_Exercise aim_
Print what the records say exactly, and omit the pictures.

_Data provided_
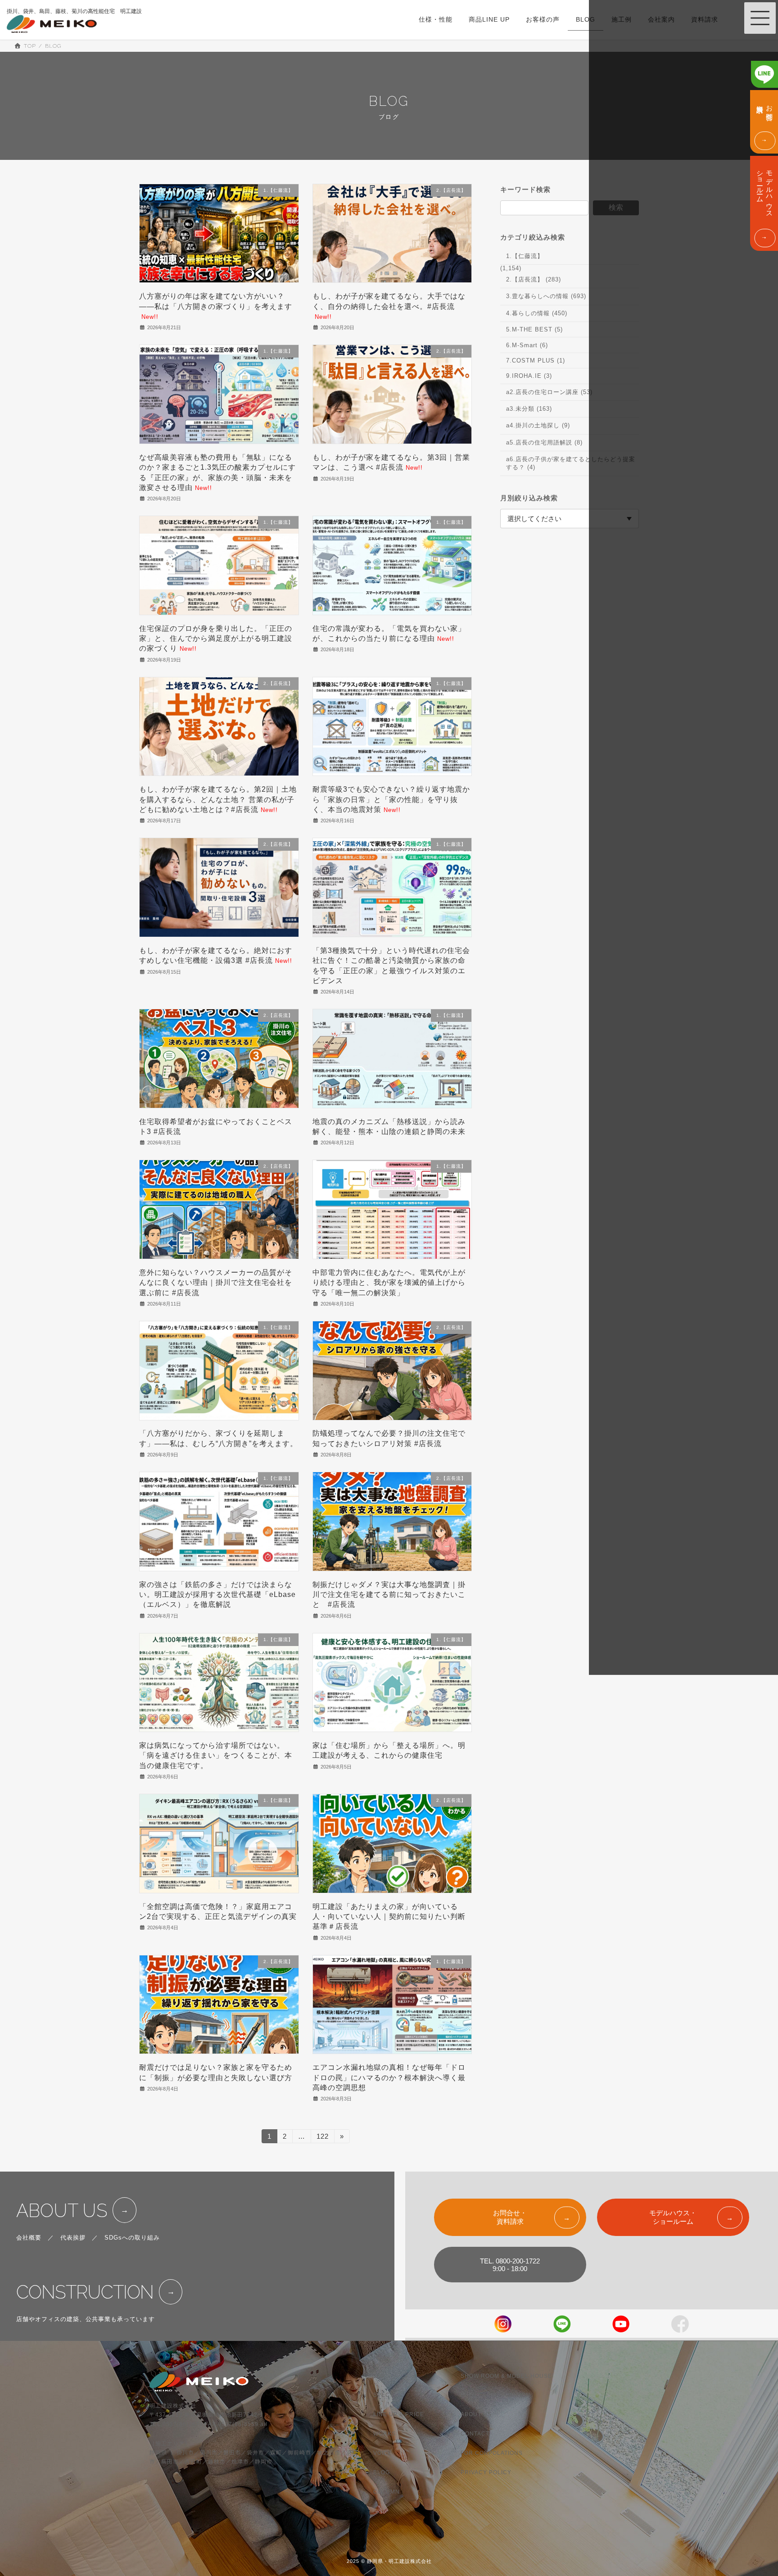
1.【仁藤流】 (524, 255)
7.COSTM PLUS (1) (535, 360)
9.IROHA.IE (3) (529, 375)
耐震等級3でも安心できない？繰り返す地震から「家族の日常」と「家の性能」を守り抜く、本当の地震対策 (391, 799)
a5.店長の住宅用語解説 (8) (544, 442)
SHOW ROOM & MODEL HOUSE (506, 2375)
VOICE (382, 2453)
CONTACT (475, 2434)
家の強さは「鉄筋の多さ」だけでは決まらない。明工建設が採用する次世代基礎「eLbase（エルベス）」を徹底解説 (217, 1595)
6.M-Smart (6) (527, 344)
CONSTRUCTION (85, 2292)
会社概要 (28, 2237)
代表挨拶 (73, 2237)
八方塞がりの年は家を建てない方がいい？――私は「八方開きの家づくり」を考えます (215, 306)
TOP (379, 2375)
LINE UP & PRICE (398, 2414)
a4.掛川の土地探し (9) (538, 425)
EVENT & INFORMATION (495, 2395)
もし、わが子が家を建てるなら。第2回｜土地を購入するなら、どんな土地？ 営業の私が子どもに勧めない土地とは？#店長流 (218, 799)
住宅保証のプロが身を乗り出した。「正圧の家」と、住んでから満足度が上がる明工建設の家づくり (215, 639)
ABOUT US (62, 2210)
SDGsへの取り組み (132, 2237)
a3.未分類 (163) (529, 408)
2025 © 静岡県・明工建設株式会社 (389, 2561)
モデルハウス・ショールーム (673, 2217)
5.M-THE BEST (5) (534, 329)
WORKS (384, 2434)
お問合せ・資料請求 (510, 2217)
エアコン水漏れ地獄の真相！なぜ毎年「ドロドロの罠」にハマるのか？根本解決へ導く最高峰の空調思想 (389, 2077)
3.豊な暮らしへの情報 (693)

_Solution for this task_
1.【仁藤流】 (524, 255)
7.COSTM PLUS (1) (535, 360)
9.IROHA.IE (3) (529, 375)
耐震等級3でも安心できない？繰り返す地震から「家族の日常」と「家の性能」を守り抜く、本当の地震対策 (391, 799)
a5.店長の住宅用語解説 (8) (544, 442)
SHOW ROOM & MODEL HOUSE (506, 2375)
VOICE (382, 2453)
CONTACT (475, 2434)
家の強さは「鉄筋の多さ」だけでは決まらない。明工建設が採用する次世代基礎「eLbase（エルベス）」を徹底解説 (217, 1595)
6.M-Smart (6) (527, 344)
CONSTRUCTION (85, 2292)
会社概要 (28, 2237)
代表挨拶 (73, 2237)
八方塞がりの年は家を建てない方がいい？――私は「八方開きの家づくり」を考えます (215, 306)
TOP (379, 2375)
LINE UP & PRICE (398, 2414)
a4.掛川の土地探し (9) (538, 425)
EVENT & INFORMATION (495, 2395)
もし、わが子が家を建てるなら。第2回｜土地を購入するなら、どんな土地？ 営業の私が子どもに勧めない土地とは？#店長流 (218, 799)
住宅保証のプロが身を乗り出した。「正圧の家」と、住んでから満足度が上がる明工建設の家づくり (215, 639)
ABOUT US (62, 2210)
SDGsへの取り組み (132, 2237)
a3.未分類 (163) (529, 408)
2025 © 静岡県・明工建設株式会社 (389, 2561)
モデルハウス・ショールーム (673, 2217)
5.M-THE BEST (5) (534, 329)
WORKS (384, 2434)
お問合せ・資料請求 (510, 2217)
エアコン水漏れ地獄の真相！なぜ毎年「ドロドロの罠」にハマるのか？根本解決へ導く最高峰の空調思想 (389, 2077)
3.豊な暮らしへの情報 (693)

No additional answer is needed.